- _本文_:
==============================

次のSociety(社会)に、世界平和に貢献できるカオハガンを創りたい

次のSociety(社会)に、世界平和に貢献できるカオハガンを創りたい

    私は、ここ約30年を、カオハガンのほとんど手付かずの自然の中で、ゆったりと、しあわせを感じて暮らしている。
 しかし、世界全体としては、高度な工業化、情報化をバックにした、経済最優先の歩みの結果、人類は、今、人工知能やロボット技術の急速な発達により、新たな社会に突入しようとしているようだ。その、「Society 5」に関しての討論会が行われ、新聞に掲載されていた。

 我々人類、ホモ・サピエンスが東アフリカで誕生したのが、約20万年前だった。それから、私たちは四つの社会(Society)を経て生存を続けてきた。その最初の Society 1 が「狩猟社会」だ。その次が、約1万数千年前に始まった Society 2 の「農耕社会」。その次が、ほんの数百年前に始まった Society 3 の「工業社会」。そして、数十年前にスタートした Society 4 「情報社会」といった過程を踏んで、私たち人類は生きてきたそうだ。

==============================

- _入力データ_:

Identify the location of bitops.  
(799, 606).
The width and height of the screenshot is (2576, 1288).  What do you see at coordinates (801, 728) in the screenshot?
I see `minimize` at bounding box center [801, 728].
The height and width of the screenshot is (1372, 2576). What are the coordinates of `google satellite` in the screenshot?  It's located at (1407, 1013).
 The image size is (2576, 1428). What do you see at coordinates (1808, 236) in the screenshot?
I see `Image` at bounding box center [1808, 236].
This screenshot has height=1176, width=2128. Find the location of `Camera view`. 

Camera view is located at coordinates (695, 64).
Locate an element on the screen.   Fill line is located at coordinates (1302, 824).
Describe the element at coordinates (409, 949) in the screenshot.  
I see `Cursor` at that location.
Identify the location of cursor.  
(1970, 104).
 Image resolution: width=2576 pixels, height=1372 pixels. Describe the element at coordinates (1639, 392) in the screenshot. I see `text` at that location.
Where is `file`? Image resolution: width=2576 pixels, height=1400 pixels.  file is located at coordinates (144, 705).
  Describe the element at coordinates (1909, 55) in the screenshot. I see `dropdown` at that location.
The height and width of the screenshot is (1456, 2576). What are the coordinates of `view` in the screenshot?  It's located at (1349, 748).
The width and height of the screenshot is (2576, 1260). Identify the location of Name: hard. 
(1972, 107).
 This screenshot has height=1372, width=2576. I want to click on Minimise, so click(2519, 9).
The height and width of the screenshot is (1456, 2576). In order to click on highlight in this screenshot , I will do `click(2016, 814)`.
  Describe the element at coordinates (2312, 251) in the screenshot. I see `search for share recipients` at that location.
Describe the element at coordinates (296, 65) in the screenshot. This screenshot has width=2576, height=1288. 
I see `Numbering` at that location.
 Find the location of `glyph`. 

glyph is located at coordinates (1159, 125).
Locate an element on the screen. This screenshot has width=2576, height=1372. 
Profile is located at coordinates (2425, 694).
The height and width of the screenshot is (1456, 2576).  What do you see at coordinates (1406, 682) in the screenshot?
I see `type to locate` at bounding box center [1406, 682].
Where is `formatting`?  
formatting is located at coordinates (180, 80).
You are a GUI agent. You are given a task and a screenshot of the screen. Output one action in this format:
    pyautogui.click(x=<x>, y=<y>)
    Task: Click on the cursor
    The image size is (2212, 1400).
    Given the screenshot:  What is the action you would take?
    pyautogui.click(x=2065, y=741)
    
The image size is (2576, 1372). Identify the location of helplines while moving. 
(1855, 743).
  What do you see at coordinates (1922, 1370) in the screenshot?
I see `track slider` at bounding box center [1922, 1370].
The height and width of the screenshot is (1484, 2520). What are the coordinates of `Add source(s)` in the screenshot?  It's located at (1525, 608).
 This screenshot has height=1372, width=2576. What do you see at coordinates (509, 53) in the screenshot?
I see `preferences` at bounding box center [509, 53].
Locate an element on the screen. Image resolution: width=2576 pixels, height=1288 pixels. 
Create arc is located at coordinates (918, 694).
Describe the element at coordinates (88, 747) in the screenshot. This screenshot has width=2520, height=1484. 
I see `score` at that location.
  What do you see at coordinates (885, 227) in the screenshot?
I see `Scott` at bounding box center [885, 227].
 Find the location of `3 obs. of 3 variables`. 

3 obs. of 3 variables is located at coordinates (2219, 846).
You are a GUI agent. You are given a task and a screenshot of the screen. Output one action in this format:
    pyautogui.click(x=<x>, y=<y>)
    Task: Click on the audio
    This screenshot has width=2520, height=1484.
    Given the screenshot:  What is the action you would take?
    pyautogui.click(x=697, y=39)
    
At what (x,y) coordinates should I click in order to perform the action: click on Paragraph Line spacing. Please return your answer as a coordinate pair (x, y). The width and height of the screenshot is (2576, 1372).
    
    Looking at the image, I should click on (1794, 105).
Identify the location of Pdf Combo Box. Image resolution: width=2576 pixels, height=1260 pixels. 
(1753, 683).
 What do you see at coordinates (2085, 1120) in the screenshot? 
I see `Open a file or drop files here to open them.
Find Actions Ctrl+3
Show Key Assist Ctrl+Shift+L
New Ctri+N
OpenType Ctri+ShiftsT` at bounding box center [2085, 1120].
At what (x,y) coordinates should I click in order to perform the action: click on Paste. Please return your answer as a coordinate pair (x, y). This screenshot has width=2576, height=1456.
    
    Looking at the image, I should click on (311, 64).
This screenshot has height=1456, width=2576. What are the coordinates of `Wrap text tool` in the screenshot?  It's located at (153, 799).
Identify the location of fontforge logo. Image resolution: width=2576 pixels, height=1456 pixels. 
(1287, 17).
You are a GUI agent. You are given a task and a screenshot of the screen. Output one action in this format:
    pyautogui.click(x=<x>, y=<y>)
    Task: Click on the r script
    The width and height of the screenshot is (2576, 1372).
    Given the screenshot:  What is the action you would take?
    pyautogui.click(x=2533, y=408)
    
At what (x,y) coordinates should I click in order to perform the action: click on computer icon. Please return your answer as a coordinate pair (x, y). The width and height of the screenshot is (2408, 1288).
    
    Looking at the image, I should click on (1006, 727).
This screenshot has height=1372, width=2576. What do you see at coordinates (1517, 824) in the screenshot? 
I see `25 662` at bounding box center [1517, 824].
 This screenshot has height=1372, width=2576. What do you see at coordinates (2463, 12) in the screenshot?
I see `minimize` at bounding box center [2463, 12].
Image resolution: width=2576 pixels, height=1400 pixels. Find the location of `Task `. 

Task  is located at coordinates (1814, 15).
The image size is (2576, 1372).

==============================

- _練習問題_:
A: カオハガンと社会についての本文を読んで、次の問いに短く答えてください。
(i) 筆者はカオハガンで約何年暮らしていますか。
(ii) ホモ・サピエンスはいつ、どこで誕生しましたか。
(iii) Society 2 は何社会と呼ばれていますか。
B: カオハガンと社会についての本文の最後の文のあとを引き取って、続きを書いてください。

- _各問の答え_:
A:
(i) 約30年
(ii) 約20万年前、東アフリカ
(iii) 農耕社会

B:
 そして私たちは、今、近い将来に、新しい段階 Society 5 に、急速に突入しようとしている段階にある。それは、人工知能やロボットが、高度な革新的な技術により、経済発展と社会的課題の解決を両立させる「人間中心の社会」だそうだ。しかし、様々な社会課題が解決されると期待される一方、不安も根強いのだ。

 討論会のパネル・ディスカッションには、数人の方が参加されたが、そのうちのお二人はもう既に、この Society 5 に期待されるような起業をされている方だ。一人は、自分の会社で働いている優秀な人材の背中を押し、独立起業を支援している。リストラの逆で、良い人から順番に起業のチケットを与える。そして、その人たちと緩やかに連帯することで、事業の機会が格段と拡大しているそうだ。もう一人は、石炭、石油、原子力による発電には限界があることを実感して、太陽光発電などを中心に個人が発電をし、電力を個人間で売買するプラット・フォームの構築を考えているそうだ。なかなか、面白い構想だ。

 近年の経済最優先の動きの中で、自然素材の破壊が進み、また、収入の格差が大きくなっているなど、現実がかなり、激しくなっている。上記のすばらしい仕事を始めておられる方々は、ハーバード大学などで学ばれた、優秀な方たちだ。そのような方たちにとっては、可能性を感じられる時代になるのかもしれない。しかし、中流、貧困層の人たちにとっては、かなり厳しさを増した時代になってくるのではないだろうか。

 そういう Society 5 の時代に急速に向かっている今、私たちはカオハガンでのコミュニティ創りをどう進めて行ったら良いのだろうか。
 私は、カオハガン島で30年間を暮らした経験の中で、「カオハガンの暮らし、文化」を次のように確信している。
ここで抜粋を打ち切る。